→ **Extrait source**
—————

Un nouveau cap a-t-il été franchi dans la terreur ? Le 11 janvier 2015, des centaines de milliers de personnes ont défilé sous la bannière « Je suis Charlie ». L’assassinat ciblé des caricaturistes a provoqué une émotion d’une autre nature que des meurtres aveugles qui l’ont précédé, par exemple au Musée juif. La peur suscitée s’est révélée proche de la panique. Comment expliquer cette différence ? Comme vous, j’ai vécu intensément ces événements. Dans un premier temps, je témoignerai de la façon dont ils ont affecté mon quotidien. Je tenterai ensuite de décrypter, sur base des précédentes analyses que j’ai livrées, les mutations du phénomène terroriste auxquelles nous assistons et les conséquences – durables ou non – qu’elles ont sur nos émotions. Une telle entreprise exige un certain développement. Je vous invite à prendre le temps de la lecture…

En 1942, comme tous les enfants juifs, mes parents furent interdits d’école par l’autorité occupante. Je sais qu’une telle discrimination marque à jamais. Aujourd’hui, les dirigeants de mon pays, la Belgique, se sont mobilisés pour que des enfants réintègrent leur établissement, une école juive, fermée le 16 janvier 2015 pour des raisons de sécurité. J’ai vécu cet événement comme un signal, sinon une alerte.

—————

→ **Données recueillies**

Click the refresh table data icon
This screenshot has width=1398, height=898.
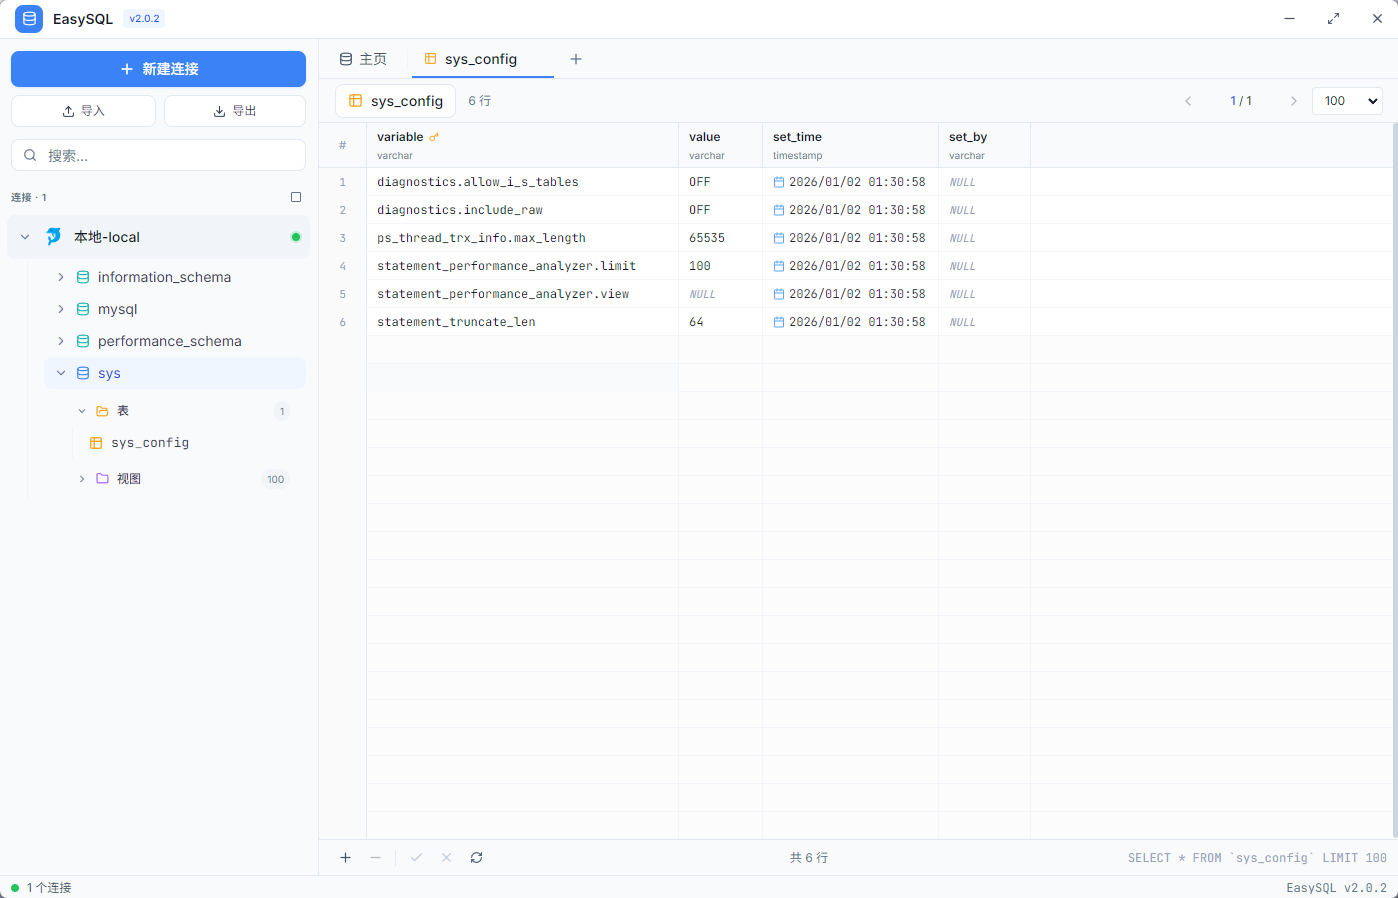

—————

→ **Consignes**
1. Modifiez un passage de l'extrait sur le terrorisme. Commencez aux mots « En 1942, comme », arrêtez-vous après « sinon une alerte. » et remplacez « la Belgique » par « la Suisse ».
2. Indiquez, s'il vous plaît, la date à laquelle l'école juive a été fermée pour des raisons de sécurité selon l'extrait sur le terrorisme.
3. Poursuivez la rédaction de l'extrait sur le terrorisme à partir de sa dernière phrase.

→ **Les réponses**
1.
En 1942, comme tous les enfants juifs, mes parents furent interdits d’école par l’autorité occupante. Je sais qu’une telle discrimination marque à jamais. Aujourd’hui, les dirigeants de mon pays, la Suisse, se sont mobilisés pour que des enfants réintègrent leur établissement, une école juive, fermée le 16 janvier 2015 pour des raisons de sécurité. J’ai vécu cet événement comme un signal, sinon une alerte.

2. Le 16 janvier 2015.

3.
Le pays était en émoi : La veille, les autorités venaient de mettre la main sur une cellule jihadiste à Verviers. La police était visée et dès lors en charge de se protéger elle-même. Après le meurtre des caricaturistes et membres du personnel de Charlie Hebdo (12 victimes), la mort de deux policiers français et l’attentat contre l’Hyper Casher à Paris (4 morts), la possibilité d’un nouvel acte de terreur créa une panique que n’ont pas connue les rues de Bruxelles au moment de la tuerie du Musée juif, en mai dernier (4 morts). C’est qu’entre-temps, des centaines de milliers de Français et de Belges s’étaient réunis d’un même élan pour soutenir la liberté d’expression. Tous – comme moi – se reconnaissaient dans la formule « Je suis Charlie ». Un slogan judicieux qui parvint à faire marcher ensemble des hommes porteurs de conceptions parfois très contrastées de la démocratie. Je reviendrai sur ce premier paradoxe, afin de poser les jalons d’une réflexion plus générale sur la terreur : un assassinat ciblé de personnes visées pour ce qu’elles font (des caricatures) a provoqué plus de peur qu’un acte terroriste ayant pour cibles des personnes désignées pour ce qu’elles sont (juives).